Learning to Match Using Local and Distributed Representations of Text for Web Search (WWW’17)

The idea of this paper is to combine a local matching with distributed learning. In a local matching, a relevance is determined by the exact match between a query and a candidate document. This approach is commonly used in a traditional IR and it has a key advantage such as it is required no training information, scalable, and it is not domain specific. Moreover, the matching model is important to find a new document. If the match term is unique, then we should be able to locate the new document right away.

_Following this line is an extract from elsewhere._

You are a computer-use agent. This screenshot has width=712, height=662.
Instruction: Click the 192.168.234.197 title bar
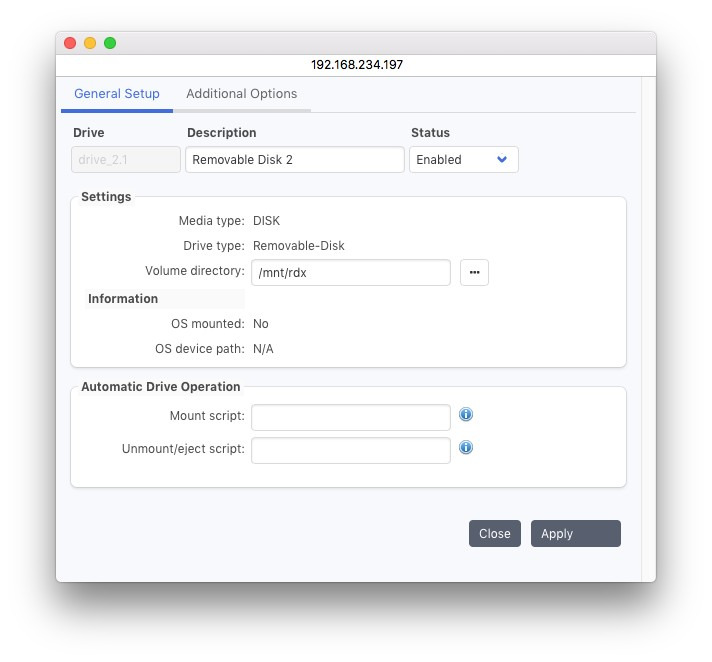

The distributed learning approach embeds both query and document to a semantic space and computes similarity in that space. The traditional approach such as LSI, PLSA and LDA learn document topic distribution as a continuous vector and the most relevant document is the one that is closest to the embedded query. The distributed representation is important because it can capture semantical similarity where the exact match is unable to do so.

Combining these two models are not a new idea. Wei [2] uses LDA to augment a traditional retrieval model and demonstrates a performance gain. This paper combined two deep neural networks models: one for local matching, another for distributed learning by jointly learning both model parameters.

This paper explains the model architecture, which is heavily engineered, with convolutional and pooling layers, sophisticated input. The Hadamard product layer is used for computing exact match on embedded documents and query.

I feel this paper has a good motivation of why combing local matching with distributed representation might be a good idea. However, the motivation of choosing specific model architecture is not clear. This made me doubt if the performance does really come from combining two approaches or simply the choice of architecture. Furthermore, the local matching wants to capture the matching positions, but in order to do so, all documents must have the same length. Thus, the author picked the first 100 or 1000 words as the document representation. This means that we discard a lot of information.

I am not sure why the author chose to use character n-graph as an input feature. Why he did not use a simple term frequency or raw documents? The missing explanation has weakened this paper. However, the figure 6, the author embedded each retrieval performance vector onto 2D space is interesting. This simple visualization can be used to compare model similarity.


[1] Bhaskar Mitra, Fernando Diaz, and Nick Craswell. 2017. Learning to Match Using Local and Distributed Representations of Text for Web Search. In WWW’17. 1291-1299.

[2] X. Wei and W. B. Croft. Lda-based document models for ad-hoc retrieval. In SIGIR’06. 178-185.



Neural Ranking Models with Weak Supervision (SIGIR’17)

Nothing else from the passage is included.